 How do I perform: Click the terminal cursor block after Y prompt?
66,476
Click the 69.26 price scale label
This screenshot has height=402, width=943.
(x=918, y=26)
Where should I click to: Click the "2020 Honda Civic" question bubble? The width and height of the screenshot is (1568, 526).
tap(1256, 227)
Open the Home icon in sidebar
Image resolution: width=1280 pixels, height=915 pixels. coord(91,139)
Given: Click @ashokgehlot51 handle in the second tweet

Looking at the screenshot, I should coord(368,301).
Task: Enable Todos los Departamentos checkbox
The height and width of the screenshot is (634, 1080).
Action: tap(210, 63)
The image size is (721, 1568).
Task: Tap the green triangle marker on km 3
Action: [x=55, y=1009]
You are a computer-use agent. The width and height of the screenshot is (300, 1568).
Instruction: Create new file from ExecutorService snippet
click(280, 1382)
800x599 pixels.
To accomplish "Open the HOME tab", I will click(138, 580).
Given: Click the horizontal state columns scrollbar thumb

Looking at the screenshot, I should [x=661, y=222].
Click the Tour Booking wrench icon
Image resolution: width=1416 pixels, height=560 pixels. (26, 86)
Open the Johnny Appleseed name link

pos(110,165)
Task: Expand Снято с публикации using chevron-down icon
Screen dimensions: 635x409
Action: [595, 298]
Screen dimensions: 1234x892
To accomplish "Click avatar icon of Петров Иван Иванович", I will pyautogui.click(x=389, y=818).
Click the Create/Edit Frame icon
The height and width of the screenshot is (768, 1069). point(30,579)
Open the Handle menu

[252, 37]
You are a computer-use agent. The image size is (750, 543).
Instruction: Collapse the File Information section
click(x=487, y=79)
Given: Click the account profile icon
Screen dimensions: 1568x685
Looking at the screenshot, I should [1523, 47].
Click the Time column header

------------------------------------------------------------------------

ASSIGNMENT:
The answer must be an exact copy of every entry.

OUTPUT FOR THIS TASK:
 How do I perform: Click the terminal cursor block after Y prompt?
66,476
Click the 69.26 price scale label
This screenshot has height=402, width=943.
(x=918, y=26)
Where should I click to: Click the "2020 Honda Civic" question bubble? The width and height of the screenshot is (1568, 526).
tap(1256, 227)
Open the Home icon in sidebar
Image resolution: width=1280 pixels, height=915 pixels. coord(91,139)
Given: Click @ashokgehlot51 handle in the second tweet

Looking at the screenshot, I should coord(368,301).
Task: Enable Todos los Departamentos checkbox
The height and width of the screenshot is (634, 1080).
Action: tap(210, 63)
The image size is (721, 1568).
Task: Tap the green triangle marker on km 3
Action: [x=55, y=1009]
You are a computer-use agent. The width and height of the screenshot is (300, 1568).
Instruction: Create new file from ExecutorService snippet
click(280, 1382)
800x599 pixels.
To accomplish "Open the HOME tab", I will click(138, 580).
Given: Click the horizontal state columns scrollbar thumb

Looking at the screenshot, I should [x=661, y=222].
Click the Tour Booking wrench icon
Image resolution: width=1416 pixels, height=560 pixels. (26, 86)
Open the Johnny Appleseed name link

pos(110,165)
Task: Expand Снято с публикации using chevron-down icon
Screen dimensions: 635x409
Action: [595, 298]
Screen dimensions: 1234x892
To accomplish "Click avatar icon of Петров Иван Иванович", I will pyautogui.click(x=389, y=818).
Click the Create/Edit Frame icon
The height and width of the screenshot is (768, 1069). point(30,579)
Open the Handle menu

[252, 37]
You are a computer-use agent. The image size is (750, 543).
Instruction: Collapse the File Information section
click(x=487, y=79)
Given: Click the account profile icon
Screen dimensions: 1568x685
Looking at the screenshot, I should [1523, 47].
Click the Time column header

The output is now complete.